Berendam dengan air hangat pada bathtub ternyata cukup merilekskan kembali badannya yang terasa remuk, meski tidak bisa menghapus jejak kepemilikan Bima di sekujur badannya.

Kini Maudy memilih untuk bersantai di restoran hotel. Di antara ramainya pengunjung restoran sore itu, Maudy menyendiri dengan pikiran yang dipenuhi Arga.

Tidak banyak orang tahu perihal pernikahannya dengan Arga karena mereka menikah secara tertutup. Karena hal itulah, Maudy memberanikan diri untuk terjun langsung dalam misi pencarian informasi. Ia yakin, Bima akan sulit mengenalinya. Selain itu, perubahan pada penampilannya–terutama rambut, cukup berhasil mengelabui laki-laki itu.

Maudy menatap ponsel yang sedari tadi digenggamnya. Tertera panggilan masuk dengan nama 'Bredy' pada layar ponselnya.

"Halo?"

"Halo Nyonya, apa kabar?"

"Aku baik-baik saja, udara di Singapura bagus juga untuk menghilangkan penatku," jawab Maudy menanggapi Bredy, asisten suaminya. Ia terpaksa merahasiakan penyamarannya dari siapa pun, termasuk orang-orang terdekatnya demi keberhasilan rencananya.

"Ah begitu .. syukurlah Nyonya baik saja. Bagaimana dengan Tuan Arga, bagaimana perkembangan beliau?"

Maudy terlihat menarik napasnya sedikit, ia mengingat lagi kabar dari orang suruhannya yang bertugas untuk menggantikan dirinya menjaga Arga di Singapura.

"Keadaannya masih sama .. tidak membaik dan tidak memburuk. Tapi aku senang menyadari betapa dia masih bernapas untukku walaupun hanya diam sepanjang hari."

"Baiklah Nyonya, saya turut mendoakan Tuan agar segera sadar dan bisa memimpin perusahaan ini lagi, tapi Nyonya ...." Bredy terdengar sedikit gelisah, dari intonasinya saja Maudy tahu jika asisten suaminya itu sedang menghadapi masalah yang pelik.

"Ada Bredy? Kenapa? Bisa langsung kau jelaskan?"

"Investor asing yang hendak bekerja sama dengan perusahaan mendadak menarik diri dan tidak jadi bergabung dengan perusahaan kita."

Hati Maudy terasa tertumbuk. Sudah lebih dari dua bulan lamanya perusahaan suaminya berjalan tanpa pimpinan yang jelas. Ia hanya mempercayakan semuanya kepada Bredy.
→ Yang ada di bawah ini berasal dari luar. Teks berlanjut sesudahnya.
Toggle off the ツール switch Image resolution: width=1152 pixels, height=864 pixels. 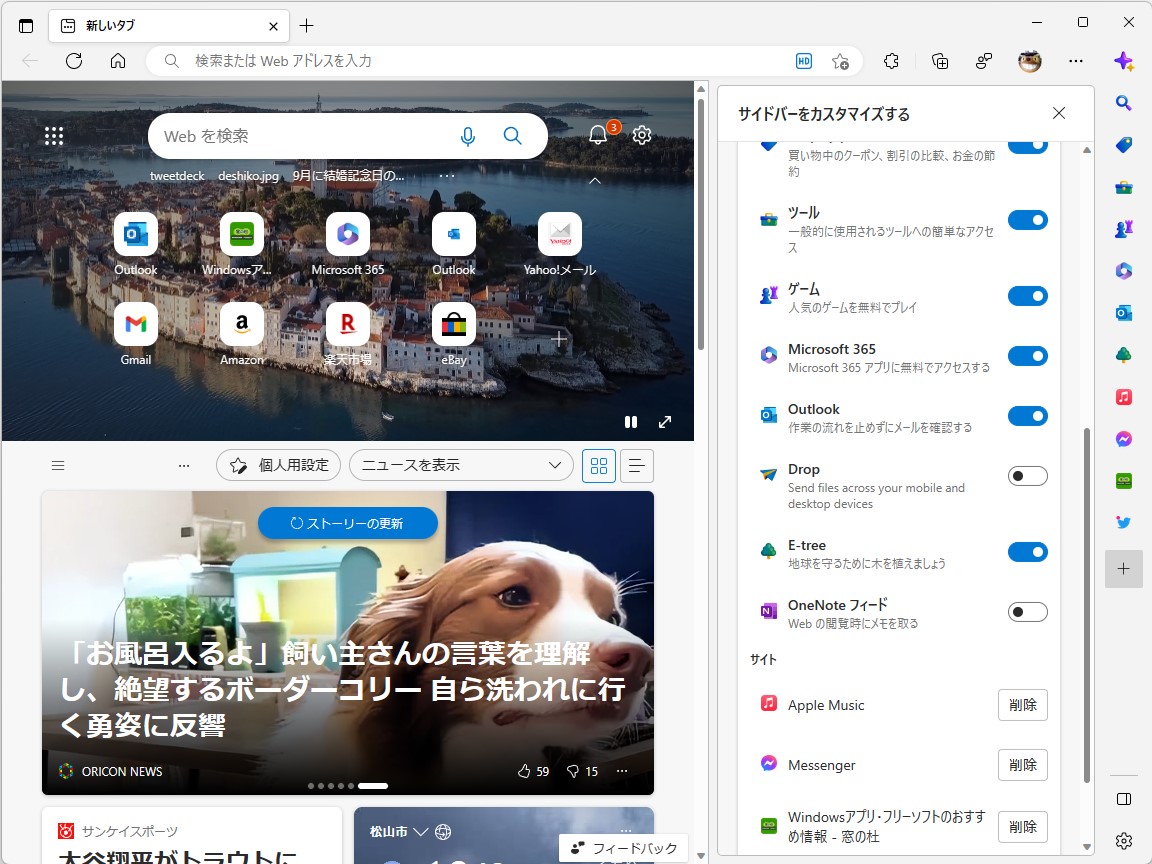tap(1028, 219)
"Bred, bisa tolong kau cari data terbaru mengenai Bimara Group dari orang dalam?"

Belum selesai obrolan keduanya berjalan, tiba-tiba dari arah belakang, Maudy dipeluk oleh seseorang. Tak lupa seseorang itu memberikan kecupan di leher.

"Apa yang sedang kau bicarakan, Maudy? Bimara Group? Kenapa kau membawa-bawa nama perusahaanku?"